Laptop for Digital photography and travel around £500


May 6, 2016
I'm looking to buy a laptop for my upcoming travels. Something that can handle lightroom smoothly so quad core. That's well built and has a half decent battery. And a good quality display for processing photos.

I realise I'm probably looking at refurbished machines at my price point.

Do you think it's possible to get something with all this for £500 (I can perhaps stretch to a little more for the right machine)?

If anybody can come up with some suggestions for me I would really appreciate it. As I've been looking for a while with little luck.

Thanks in advance

Here are 2 refurbished quad-core workstations:

15.6" HP zBook 15 from, priced at $561...
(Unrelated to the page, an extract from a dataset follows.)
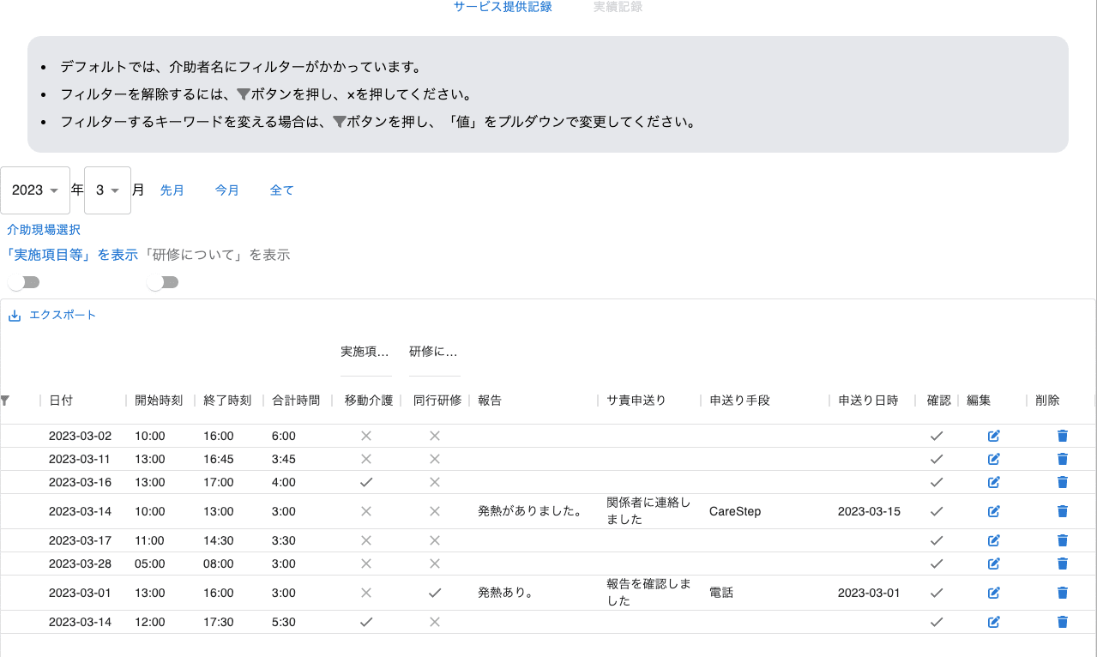Click the trash icon for the 2023-03-28 row
Image resolution: width=1097 pixels, height=657 pixels.
1063,564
Here are 2 refurbished quad-core workstations:

15.6" HP zBook 15 from, priced at $561:

15.6" Dell Precision M4600 from Amazon UK, priced at £400:

Because these are fairly old models, it's not easy to find useful reviews or data sheets. The HP was reviewed by MobileTechReview back in 2014:
... and that model was fitted with a dedicated Quadro GPU. The HP in my link relies on the HD4600 IGP which should just about do the job in terms of VRAM output for Adobe Lightroom 6. The reviewer also notes that (a) the zBook is heavy, and (b) battery life is for emergency use only. This is largely because of the Quadro GPU and the DreamColor display, and as I suspect that the HP in my link uses a 768p standard panel (and the IGP), you should be able to get rather better battery life (around 3 to 4 hours of actual work).
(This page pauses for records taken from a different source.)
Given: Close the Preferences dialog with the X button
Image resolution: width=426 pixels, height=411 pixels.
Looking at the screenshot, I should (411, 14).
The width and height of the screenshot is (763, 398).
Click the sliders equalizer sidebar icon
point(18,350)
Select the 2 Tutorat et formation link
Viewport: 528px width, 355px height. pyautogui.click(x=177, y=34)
CNET did a review of the Dell M4600 back in 2011 - as I said, these are fairly old models:
The verdict on the Precision is more or less the same as for the zBook (heavy and ridiculously short battery life), but the Precision comes with the 2GB Quadro GPU that's "missing" from the zBook. The Quadro card goes some way of compensating for the less powerful 2nd gen CPU.

Finally, I must ask: Are you absolutely sure you need a quad-core CPU? Adobe Lightroom 6 will run on a dual-core CPU with 1GB of VRAM, so unless you also need to do heavy computational runs, going with a dual-core will open a much larger field of laptops to choose from with much more useable battery life (still mostly refurbished, but a few new ones, too).